[Pixel coordinate grounding data]
------------------------

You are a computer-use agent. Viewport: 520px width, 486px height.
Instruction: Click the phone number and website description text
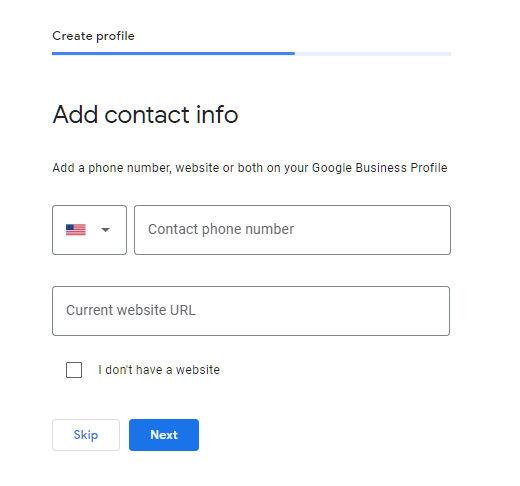click(x=250, y=168)
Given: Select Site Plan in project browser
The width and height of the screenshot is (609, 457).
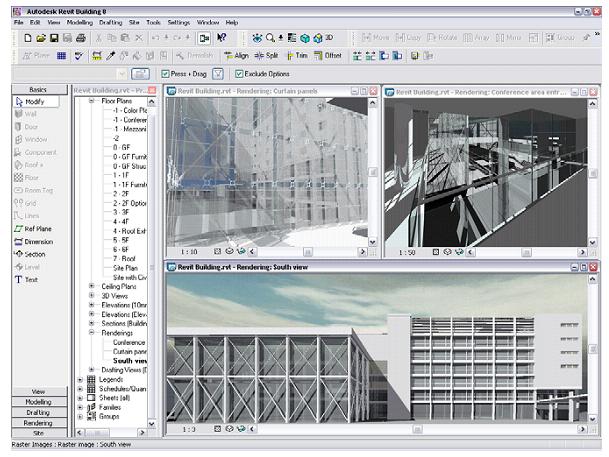Looking at the screenshot, I should click(125, 268).
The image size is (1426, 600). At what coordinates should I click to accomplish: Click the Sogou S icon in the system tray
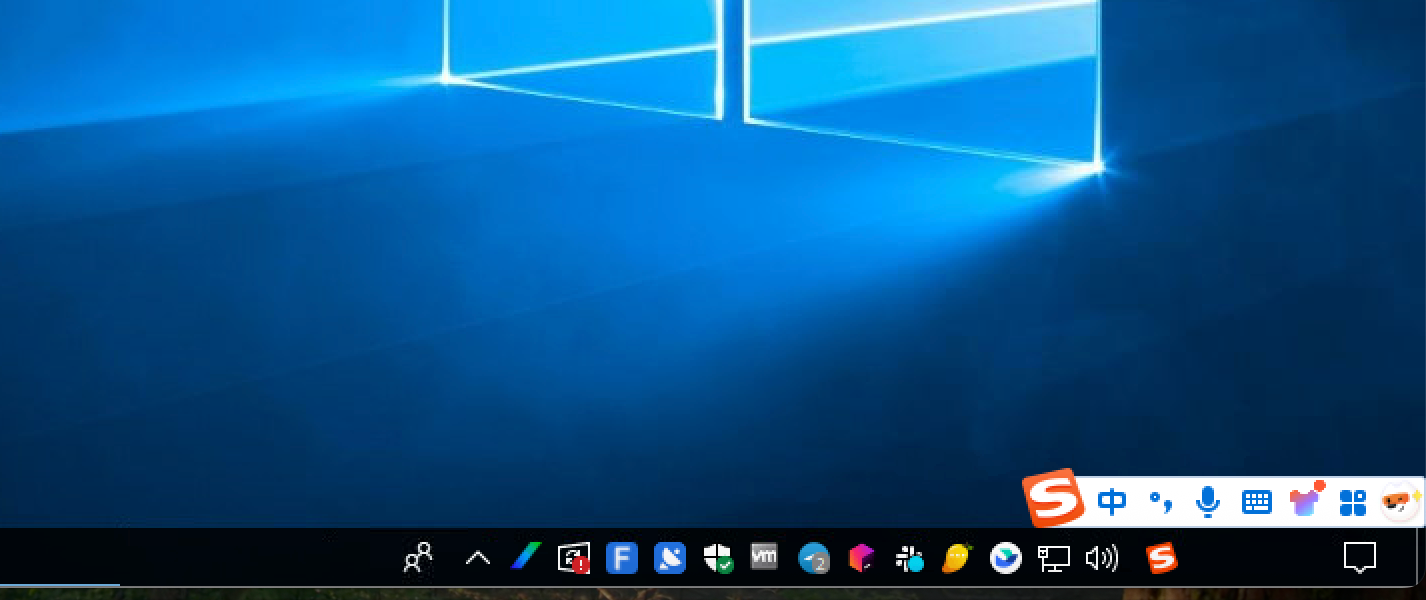click(1160, 558)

------------------------

Pictures are not part of the copy. Extract exactly the lines from the line containing "The width and" through the final line of the entries above, both included.

The width and height of the screenshot is (609, 457).
Looking at the screenshot, I should click(125, 268).
The image size is (1426, 600). At what coordinates should I click to accomplish: Click the Sogou S icon in the system tray
click(1160, 558)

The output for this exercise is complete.